On the other hand, they could, equally well, get swept in the NLDS. Byrnes pops up an awful lot for someone who signed a midseason $30m contract. Stephen Drew leaves Arizona fans longing for the hitting stroke of ... er, Craig Counsell. Carlos Quentin flopped so badly, he was tossed back to Tucson. Much as we love Augie 'The Littlest Ballplayer' Ojeda, he is not Orlando Hudson, lost with a busted thumb for the season. And opponents are batting .363 off Livan Hernandez this month. The Diamondbacks do not have a chance in hell.

But, this year, Arizona fans have mastered the art of doublethink, and the above paragraphs, if a bundle of contradictions, are an entirely accurate (if not, perhaps, particularly helpful) assessment of Arizona's postseason potential. Nothing would surprise me any longer about this team: they have already surpassed expectations simply by getting here, and whatever happens, they've given the state its most unforgettable ride since the World Series win over the Yankees.
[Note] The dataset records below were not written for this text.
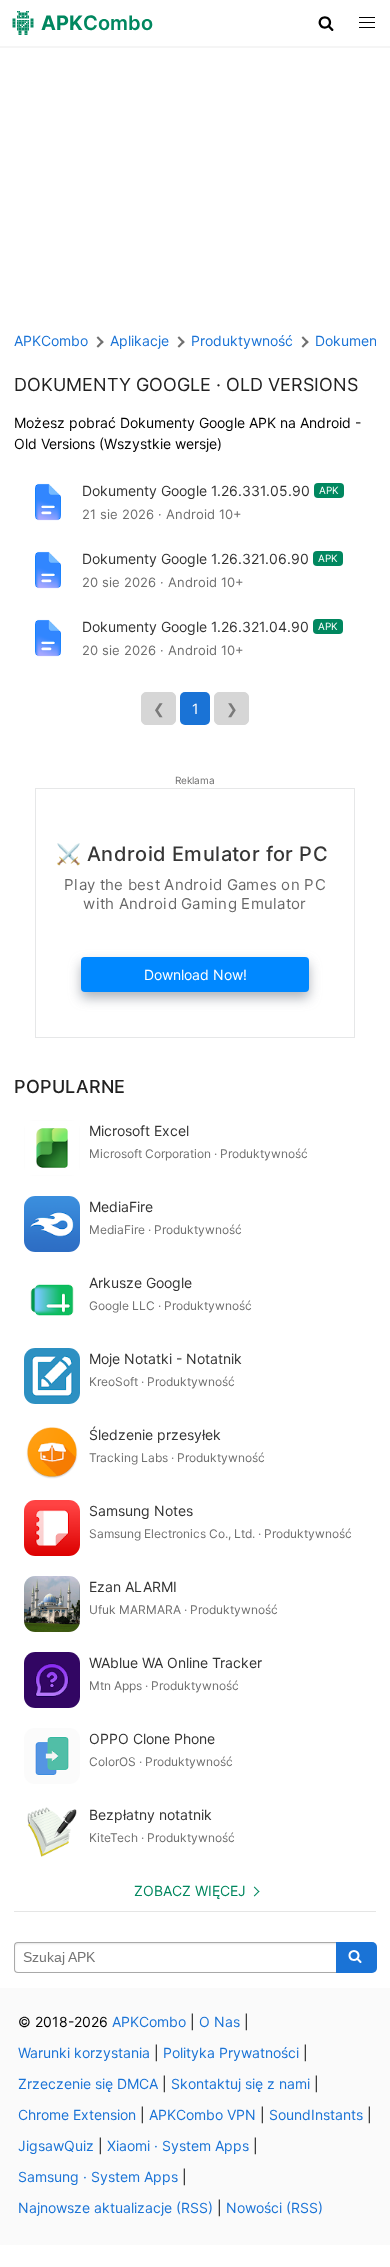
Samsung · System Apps (98, 2176)
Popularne (69, 1086)
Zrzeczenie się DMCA (88, 2083)
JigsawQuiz (56, 2145)
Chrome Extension (77, 2114)
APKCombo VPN (202, 2114)
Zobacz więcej (190, 1890)
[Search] (356, 1958)
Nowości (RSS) (274, 2207)
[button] (326, 23)
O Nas (219, 2021)
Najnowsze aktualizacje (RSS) (115, 2207)
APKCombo (51, 340)
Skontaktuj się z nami (240, 2083)
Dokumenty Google (112, 384)
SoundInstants (316, 2114)
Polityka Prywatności (231, 2052)
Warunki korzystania (84, 2052)
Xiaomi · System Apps (178, 2145)
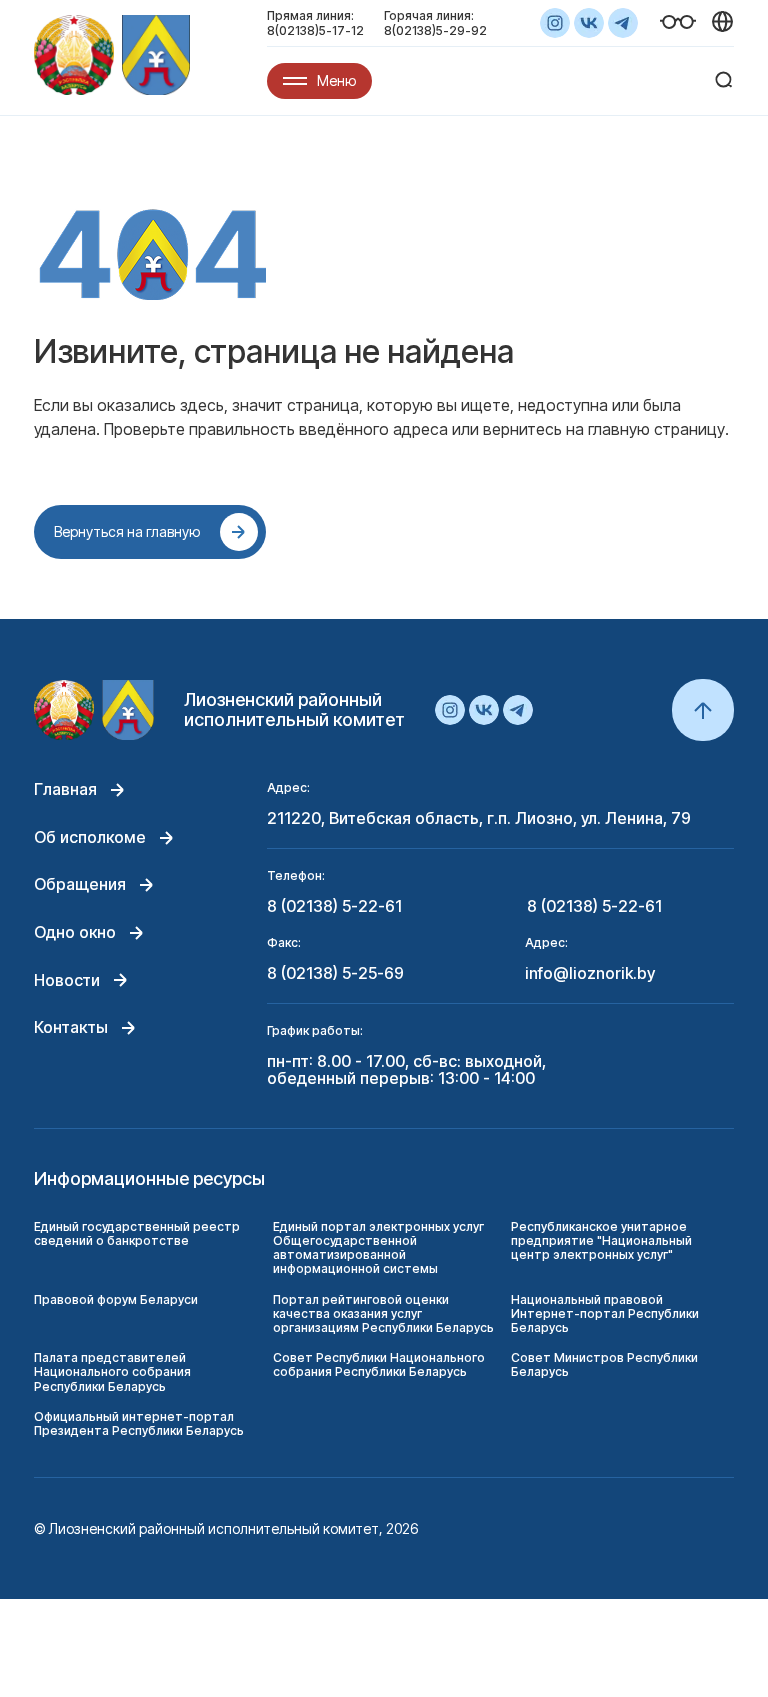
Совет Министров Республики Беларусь (604, 1364)
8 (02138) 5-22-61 (334, 907)
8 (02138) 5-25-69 (335, 974)
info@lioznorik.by (590, 974)
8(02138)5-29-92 (435, 30)
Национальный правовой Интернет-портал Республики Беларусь (605, 1313)
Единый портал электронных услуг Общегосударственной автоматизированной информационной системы (378, 1248)
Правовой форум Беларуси (116, 1299)
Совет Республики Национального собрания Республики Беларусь (379, 1364)
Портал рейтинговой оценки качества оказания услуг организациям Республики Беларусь (383, 1313)
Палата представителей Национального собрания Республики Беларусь (112, 1371)
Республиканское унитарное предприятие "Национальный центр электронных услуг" (601, 1240)
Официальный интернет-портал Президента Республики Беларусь (139, 1423)
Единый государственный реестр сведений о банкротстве (137, 1233)
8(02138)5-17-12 (315, 30)
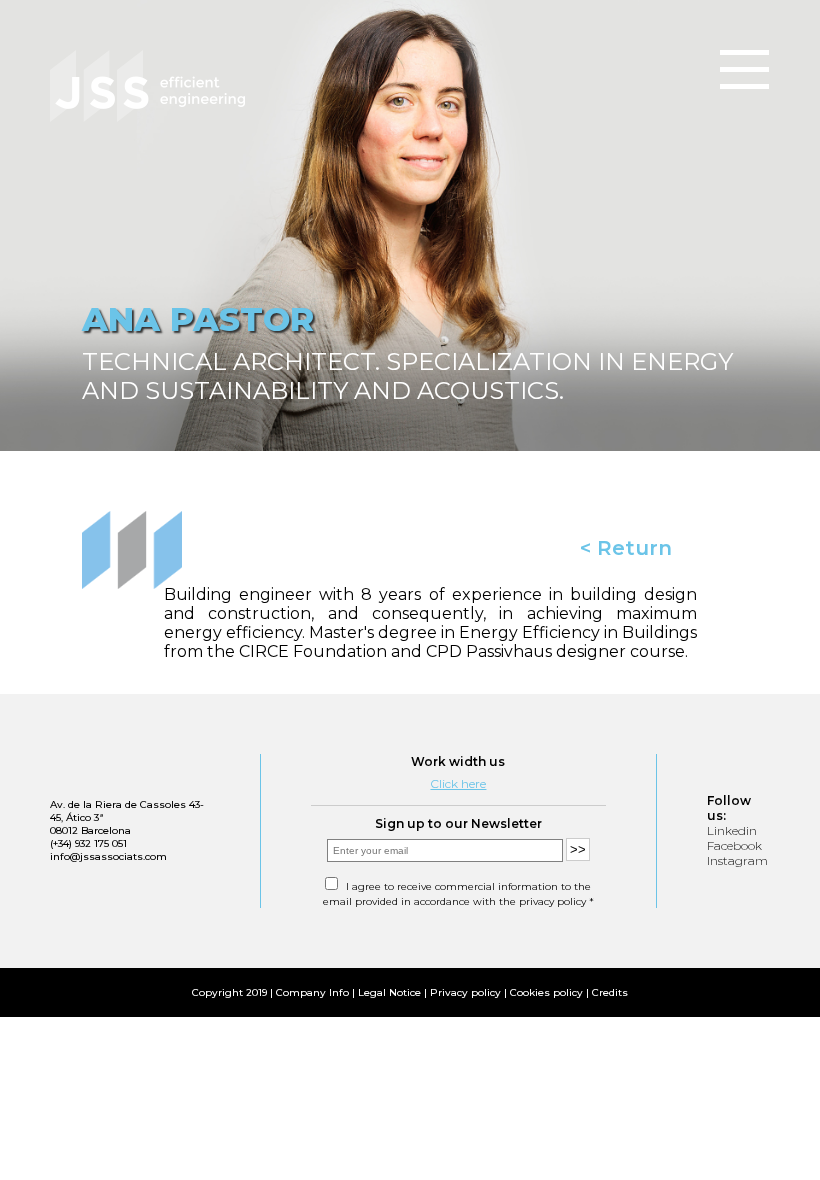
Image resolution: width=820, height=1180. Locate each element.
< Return (626, 548)
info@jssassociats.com (108, 856)
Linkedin (732, 830)
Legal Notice (389, 992)
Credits (610, 992)
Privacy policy (465, 992)
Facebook (734, 845)
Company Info (312, 992)
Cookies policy (546, 992)
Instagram (737, 860)
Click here (458, 783)
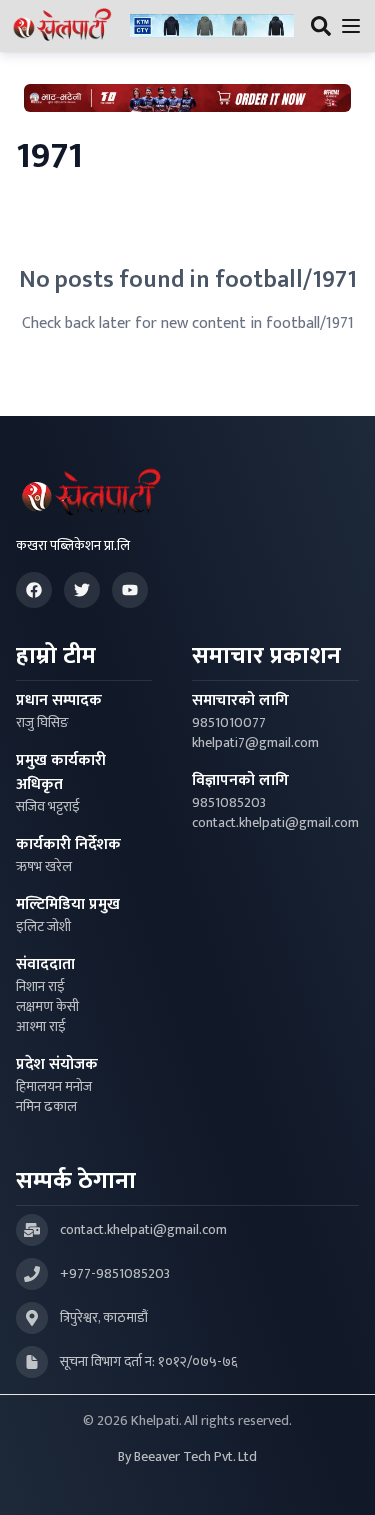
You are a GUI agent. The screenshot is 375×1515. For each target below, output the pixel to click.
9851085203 (229, 803)
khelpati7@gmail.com (255, 743)
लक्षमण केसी (47, 1007)
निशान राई (40, 987)
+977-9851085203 (115, 1274)
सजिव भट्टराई (48, 807)
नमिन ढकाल (46, 1107)
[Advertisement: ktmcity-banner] (212, 26)
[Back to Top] (339, 1479)
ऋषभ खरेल (44, 867)
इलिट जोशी (43, 927)
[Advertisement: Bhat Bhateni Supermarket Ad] (187, 98)
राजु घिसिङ (42, 723)
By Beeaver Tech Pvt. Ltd (187, 1457)
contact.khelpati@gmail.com (275, 823)
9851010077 (229, 723)
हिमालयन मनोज (54, 1087)
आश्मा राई (41, 1027)
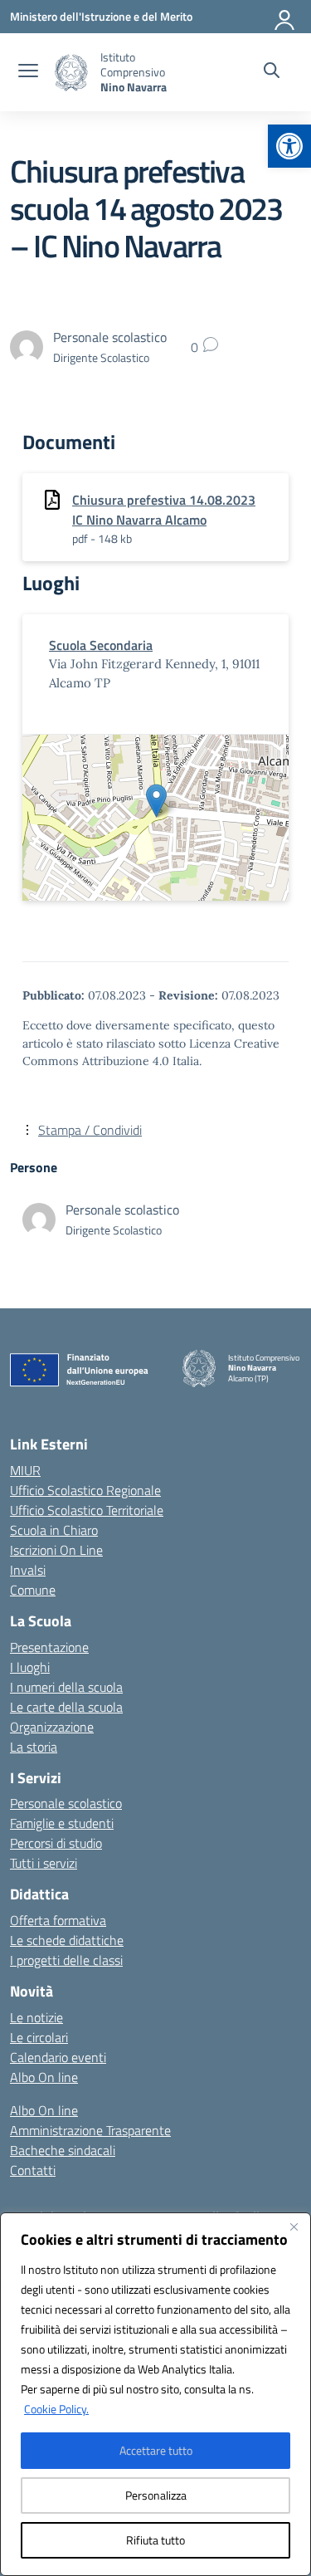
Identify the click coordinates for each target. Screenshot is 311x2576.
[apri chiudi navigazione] (28, 72)
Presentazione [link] (49, 1647)
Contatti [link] (33, 2170)
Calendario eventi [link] (58, 2057)
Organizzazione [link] (52, 1727)
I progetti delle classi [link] (66, 1960)
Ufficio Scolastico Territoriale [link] (86, 1510)
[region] (155, 2394)
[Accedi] (285, 16)
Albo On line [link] (44, 2077)
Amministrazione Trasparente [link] (90, 2130)
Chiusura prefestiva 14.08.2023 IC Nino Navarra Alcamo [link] (163, 510)
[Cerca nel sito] (271, 72)
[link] (289, 146)
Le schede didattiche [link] (67, 1940)
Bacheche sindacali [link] (62, 2150)
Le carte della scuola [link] (66, 1707)
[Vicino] (294, 2226)
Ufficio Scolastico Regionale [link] (85, 1490)
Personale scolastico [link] (66, 1803)
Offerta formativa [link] (58, 1920)
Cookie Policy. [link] (56, 2408)
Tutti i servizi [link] (43, 1863)
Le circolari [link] (39, 2037)
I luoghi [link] (30, 1667)
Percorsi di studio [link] (56, 1843)
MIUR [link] (25, 1470)
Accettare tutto (155, 2450)
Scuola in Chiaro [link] (54, 1530)
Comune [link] (33, 1590)
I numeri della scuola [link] (66, 1687)
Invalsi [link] (28, 1570)
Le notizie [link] (36, 2017)
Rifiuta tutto (155, 2540)
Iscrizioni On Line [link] (56, 1550)
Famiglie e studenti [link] (62, 1823)
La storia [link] (33, 1747)
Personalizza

Who knows where it'll stop? Back in the preseason, when Will asked me for a preview, I wrote, "You can still get the Diamondbacks at odds of 66-1 to win the 2007 World Series. Frankly, that's a gift, and readers might consider contacting their overseas relatives in regard to this matter, before the sports books catch on." I hope you took that advice: I'll be in contact for my 5 percent shortly.